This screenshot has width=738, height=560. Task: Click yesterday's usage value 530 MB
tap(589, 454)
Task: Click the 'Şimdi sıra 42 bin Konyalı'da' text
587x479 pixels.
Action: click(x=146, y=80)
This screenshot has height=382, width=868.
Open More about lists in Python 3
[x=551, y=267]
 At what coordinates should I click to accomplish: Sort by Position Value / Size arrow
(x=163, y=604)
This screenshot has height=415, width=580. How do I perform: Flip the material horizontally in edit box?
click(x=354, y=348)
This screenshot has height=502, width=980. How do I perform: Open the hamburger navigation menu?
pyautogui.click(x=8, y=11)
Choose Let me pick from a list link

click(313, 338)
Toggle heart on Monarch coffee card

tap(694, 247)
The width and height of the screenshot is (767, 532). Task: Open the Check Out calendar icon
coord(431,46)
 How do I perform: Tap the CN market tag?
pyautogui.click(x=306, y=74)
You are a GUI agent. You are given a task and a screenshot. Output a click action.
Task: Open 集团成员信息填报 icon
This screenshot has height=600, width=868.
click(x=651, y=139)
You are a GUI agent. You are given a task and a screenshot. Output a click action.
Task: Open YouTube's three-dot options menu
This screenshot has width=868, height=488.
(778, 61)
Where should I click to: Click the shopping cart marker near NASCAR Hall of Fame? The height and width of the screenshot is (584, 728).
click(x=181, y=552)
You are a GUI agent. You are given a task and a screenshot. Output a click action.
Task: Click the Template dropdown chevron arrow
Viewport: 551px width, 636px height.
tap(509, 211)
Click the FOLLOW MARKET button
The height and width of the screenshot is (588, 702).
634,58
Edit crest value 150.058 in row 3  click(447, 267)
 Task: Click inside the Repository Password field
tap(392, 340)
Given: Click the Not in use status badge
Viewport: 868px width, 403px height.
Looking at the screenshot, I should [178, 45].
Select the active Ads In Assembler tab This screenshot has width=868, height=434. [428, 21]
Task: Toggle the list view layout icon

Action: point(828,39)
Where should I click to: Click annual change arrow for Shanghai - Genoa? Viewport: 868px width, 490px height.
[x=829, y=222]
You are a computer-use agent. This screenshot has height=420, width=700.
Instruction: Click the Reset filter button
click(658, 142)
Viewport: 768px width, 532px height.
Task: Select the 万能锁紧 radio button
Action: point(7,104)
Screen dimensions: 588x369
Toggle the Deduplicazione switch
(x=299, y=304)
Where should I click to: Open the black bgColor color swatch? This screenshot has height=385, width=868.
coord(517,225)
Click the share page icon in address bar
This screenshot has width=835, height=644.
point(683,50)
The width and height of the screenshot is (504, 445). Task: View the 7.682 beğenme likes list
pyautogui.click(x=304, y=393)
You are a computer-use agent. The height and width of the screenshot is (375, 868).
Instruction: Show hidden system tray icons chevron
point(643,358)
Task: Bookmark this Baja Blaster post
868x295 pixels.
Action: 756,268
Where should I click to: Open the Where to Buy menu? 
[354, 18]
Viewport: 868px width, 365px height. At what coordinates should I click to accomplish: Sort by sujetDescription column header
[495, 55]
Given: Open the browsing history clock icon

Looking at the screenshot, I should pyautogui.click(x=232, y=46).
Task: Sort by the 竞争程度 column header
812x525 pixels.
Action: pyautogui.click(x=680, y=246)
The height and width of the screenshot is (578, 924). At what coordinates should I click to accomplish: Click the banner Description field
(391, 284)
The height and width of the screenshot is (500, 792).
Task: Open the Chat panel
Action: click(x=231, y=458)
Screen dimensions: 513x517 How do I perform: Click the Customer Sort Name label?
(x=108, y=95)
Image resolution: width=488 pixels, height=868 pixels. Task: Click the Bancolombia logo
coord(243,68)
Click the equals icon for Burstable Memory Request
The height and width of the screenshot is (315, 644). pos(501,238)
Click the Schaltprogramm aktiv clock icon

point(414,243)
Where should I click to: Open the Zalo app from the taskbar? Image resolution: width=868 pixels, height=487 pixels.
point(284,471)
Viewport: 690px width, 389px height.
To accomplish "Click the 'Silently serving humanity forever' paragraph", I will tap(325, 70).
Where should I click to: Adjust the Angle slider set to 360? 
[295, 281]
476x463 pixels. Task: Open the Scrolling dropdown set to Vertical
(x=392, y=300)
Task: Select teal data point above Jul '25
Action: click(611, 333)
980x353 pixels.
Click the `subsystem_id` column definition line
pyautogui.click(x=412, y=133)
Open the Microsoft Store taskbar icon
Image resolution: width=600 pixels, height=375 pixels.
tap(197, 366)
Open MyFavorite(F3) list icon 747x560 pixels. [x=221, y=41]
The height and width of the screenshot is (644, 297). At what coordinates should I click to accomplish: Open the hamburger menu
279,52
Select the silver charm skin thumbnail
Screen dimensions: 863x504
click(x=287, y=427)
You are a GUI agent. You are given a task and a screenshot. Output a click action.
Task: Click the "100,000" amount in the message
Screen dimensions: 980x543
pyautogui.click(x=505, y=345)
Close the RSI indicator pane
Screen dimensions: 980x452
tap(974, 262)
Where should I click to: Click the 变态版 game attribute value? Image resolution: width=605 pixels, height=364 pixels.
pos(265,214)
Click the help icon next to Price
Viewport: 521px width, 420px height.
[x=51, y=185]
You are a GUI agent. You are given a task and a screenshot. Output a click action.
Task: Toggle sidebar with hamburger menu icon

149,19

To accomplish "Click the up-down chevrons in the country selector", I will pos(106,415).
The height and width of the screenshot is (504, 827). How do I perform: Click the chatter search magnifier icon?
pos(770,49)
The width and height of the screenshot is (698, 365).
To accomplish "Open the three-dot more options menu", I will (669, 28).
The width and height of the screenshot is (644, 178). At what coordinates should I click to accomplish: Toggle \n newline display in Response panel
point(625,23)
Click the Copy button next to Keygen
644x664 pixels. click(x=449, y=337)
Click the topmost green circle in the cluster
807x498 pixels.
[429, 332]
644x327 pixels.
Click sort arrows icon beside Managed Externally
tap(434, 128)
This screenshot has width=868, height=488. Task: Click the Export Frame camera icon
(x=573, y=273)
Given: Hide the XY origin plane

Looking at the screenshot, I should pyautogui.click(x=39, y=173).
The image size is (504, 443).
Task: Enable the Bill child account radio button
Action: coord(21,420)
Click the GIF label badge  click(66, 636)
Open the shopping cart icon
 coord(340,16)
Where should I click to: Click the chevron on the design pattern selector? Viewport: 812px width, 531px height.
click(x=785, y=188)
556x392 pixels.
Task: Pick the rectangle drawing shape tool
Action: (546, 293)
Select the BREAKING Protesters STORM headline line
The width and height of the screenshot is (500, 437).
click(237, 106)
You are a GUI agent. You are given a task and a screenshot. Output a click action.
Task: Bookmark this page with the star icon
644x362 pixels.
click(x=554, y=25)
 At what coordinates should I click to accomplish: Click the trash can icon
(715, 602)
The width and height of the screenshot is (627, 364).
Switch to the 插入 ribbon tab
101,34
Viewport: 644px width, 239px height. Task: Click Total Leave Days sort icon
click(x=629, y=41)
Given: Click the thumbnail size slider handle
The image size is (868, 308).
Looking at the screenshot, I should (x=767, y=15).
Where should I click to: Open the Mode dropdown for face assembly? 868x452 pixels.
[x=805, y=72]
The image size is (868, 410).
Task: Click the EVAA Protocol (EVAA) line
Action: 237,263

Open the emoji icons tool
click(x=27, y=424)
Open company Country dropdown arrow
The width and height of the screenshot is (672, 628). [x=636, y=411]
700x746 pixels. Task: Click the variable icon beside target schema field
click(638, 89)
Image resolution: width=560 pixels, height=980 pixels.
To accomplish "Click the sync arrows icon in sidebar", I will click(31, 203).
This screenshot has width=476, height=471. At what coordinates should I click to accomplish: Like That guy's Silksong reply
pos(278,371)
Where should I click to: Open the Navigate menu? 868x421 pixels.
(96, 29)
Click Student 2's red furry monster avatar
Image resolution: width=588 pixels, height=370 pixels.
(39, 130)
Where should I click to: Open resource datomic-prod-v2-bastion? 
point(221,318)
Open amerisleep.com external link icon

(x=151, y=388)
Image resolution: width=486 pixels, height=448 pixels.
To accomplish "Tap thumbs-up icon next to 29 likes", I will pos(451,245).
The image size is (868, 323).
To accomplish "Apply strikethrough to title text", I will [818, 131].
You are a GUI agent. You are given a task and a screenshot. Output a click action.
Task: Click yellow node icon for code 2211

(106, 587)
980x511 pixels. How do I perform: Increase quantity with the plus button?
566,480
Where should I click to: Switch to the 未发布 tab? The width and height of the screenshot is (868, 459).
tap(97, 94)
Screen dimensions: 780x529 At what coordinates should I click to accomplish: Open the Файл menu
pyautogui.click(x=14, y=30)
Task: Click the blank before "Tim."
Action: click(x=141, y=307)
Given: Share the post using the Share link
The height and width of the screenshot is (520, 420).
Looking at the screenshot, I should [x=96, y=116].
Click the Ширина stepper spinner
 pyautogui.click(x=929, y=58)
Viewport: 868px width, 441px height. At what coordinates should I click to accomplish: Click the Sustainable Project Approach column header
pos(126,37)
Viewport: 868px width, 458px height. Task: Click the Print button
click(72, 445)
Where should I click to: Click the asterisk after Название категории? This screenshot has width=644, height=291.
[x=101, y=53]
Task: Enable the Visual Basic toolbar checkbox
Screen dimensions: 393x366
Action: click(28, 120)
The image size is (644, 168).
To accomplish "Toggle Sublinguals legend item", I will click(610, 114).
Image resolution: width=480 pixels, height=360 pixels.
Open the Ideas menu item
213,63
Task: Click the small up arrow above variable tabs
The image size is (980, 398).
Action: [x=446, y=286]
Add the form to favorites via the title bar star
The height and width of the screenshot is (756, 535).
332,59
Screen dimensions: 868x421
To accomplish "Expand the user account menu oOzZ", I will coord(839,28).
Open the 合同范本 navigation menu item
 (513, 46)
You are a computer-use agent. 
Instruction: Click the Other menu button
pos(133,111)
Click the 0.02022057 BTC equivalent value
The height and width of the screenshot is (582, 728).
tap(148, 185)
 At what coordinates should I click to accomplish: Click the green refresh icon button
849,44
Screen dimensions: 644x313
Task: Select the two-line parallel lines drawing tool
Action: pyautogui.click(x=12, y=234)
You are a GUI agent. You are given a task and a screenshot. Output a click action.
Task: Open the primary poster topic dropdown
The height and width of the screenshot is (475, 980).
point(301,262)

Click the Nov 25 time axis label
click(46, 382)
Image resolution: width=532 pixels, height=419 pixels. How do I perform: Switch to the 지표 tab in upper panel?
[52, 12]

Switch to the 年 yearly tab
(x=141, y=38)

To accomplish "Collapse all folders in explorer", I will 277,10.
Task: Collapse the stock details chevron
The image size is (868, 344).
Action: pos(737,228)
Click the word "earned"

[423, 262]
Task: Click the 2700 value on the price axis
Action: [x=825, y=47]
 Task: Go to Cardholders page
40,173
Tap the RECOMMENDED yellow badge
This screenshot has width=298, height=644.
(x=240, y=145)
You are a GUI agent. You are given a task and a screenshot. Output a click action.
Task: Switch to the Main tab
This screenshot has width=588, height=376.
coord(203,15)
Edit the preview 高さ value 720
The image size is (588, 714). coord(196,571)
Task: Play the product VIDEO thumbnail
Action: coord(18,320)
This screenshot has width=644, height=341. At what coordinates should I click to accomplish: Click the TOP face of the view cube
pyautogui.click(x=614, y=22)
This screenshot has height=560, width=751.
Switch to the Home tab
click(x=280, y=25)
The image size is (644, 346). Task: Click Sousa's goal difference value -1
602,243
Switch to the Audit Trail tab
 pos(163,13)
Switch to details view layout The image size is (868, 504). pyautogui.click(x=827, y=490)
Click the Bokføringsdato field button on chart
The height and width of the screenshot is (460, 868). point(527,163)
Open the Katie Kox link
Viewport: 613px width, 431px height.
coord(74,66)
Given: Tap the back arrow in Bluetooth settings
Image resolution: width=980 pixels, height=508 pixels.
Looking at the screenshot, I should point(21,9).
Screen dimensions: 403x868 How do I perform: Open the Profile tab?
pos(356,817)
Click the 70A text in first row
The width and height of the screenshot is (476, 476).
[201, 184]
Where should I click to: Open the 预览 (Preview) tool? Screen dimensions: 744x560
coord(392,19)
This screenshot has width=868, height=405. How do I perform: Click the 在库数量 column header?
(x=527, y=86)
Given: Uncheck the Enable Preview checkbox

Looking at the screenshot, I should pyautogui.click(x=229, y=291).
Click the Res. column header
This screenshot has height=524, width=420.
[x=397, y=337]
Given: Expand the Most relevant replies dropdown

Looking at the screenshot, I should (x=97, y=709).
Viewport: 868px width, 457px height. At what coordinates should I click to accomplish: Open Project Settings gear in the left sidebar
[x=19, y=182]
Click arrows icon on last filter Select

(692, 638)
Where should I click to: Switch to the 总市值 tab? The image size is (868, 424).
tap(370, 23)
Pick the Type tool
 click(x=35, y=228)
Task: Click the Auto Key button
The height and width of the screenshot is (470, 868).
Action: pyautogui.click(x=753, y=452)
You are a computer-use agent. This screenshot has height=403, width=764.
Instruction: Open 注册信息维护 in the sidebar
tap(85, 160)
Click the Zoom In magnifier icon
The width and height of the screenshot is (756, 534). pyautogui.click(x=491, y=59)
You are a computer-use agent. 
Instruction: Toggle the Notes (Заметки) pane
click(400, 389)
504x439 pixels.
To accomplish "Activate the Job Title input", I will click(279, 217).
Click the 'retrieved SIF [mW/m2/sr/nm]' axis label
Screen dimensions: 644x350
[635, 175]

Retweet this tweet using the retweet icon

## Directions for this task
Above are the records; repeat exactly the lines from the one holding "Image resolution: width=488" down to the one holding "Open MyFavorite(F3) list", end lines included.

## Output
Image resolution: width=488 pixels, height=868 pixels. Task: Click the Bancolombia logo
coord(243,68)
Click the equals icon for Burstable Memory Request
The height and width of the screenshot is (315, 644). pos(501,238)
Click the Schaltprogramm aktiv clock icon

point(414,243)
Where should I click to: Open the Zalo app from the taskbar? Image resolution: width=868 pixels, height=487 pixels.
point(284,471)
Viewport: 690px width, 389px height.
To accomplish "Click the 'Silently serving humanity forever' paragraph", I will tap(325, 70).
Where should I click to: Adjust the Angle slider set to 360? 
[295, 281]
476x463 pixels. Task: Open the Scrolling dropdown set to Vertical
(x=392, y=300)
Task: Select teal data point above Jul '25
Action: click(611, 333)
980x353 pixels.
Click the `subsystem_id` column definition line
pyautogui.click(x=412, y=133)
Open the Microsoft Store taskbar icon
Image resolution: width=600 pixels, height=375 pixels.
tap(197, 366)
Open MyFavorite(F3) list icon 747x560 pixels. [x=221, y=41]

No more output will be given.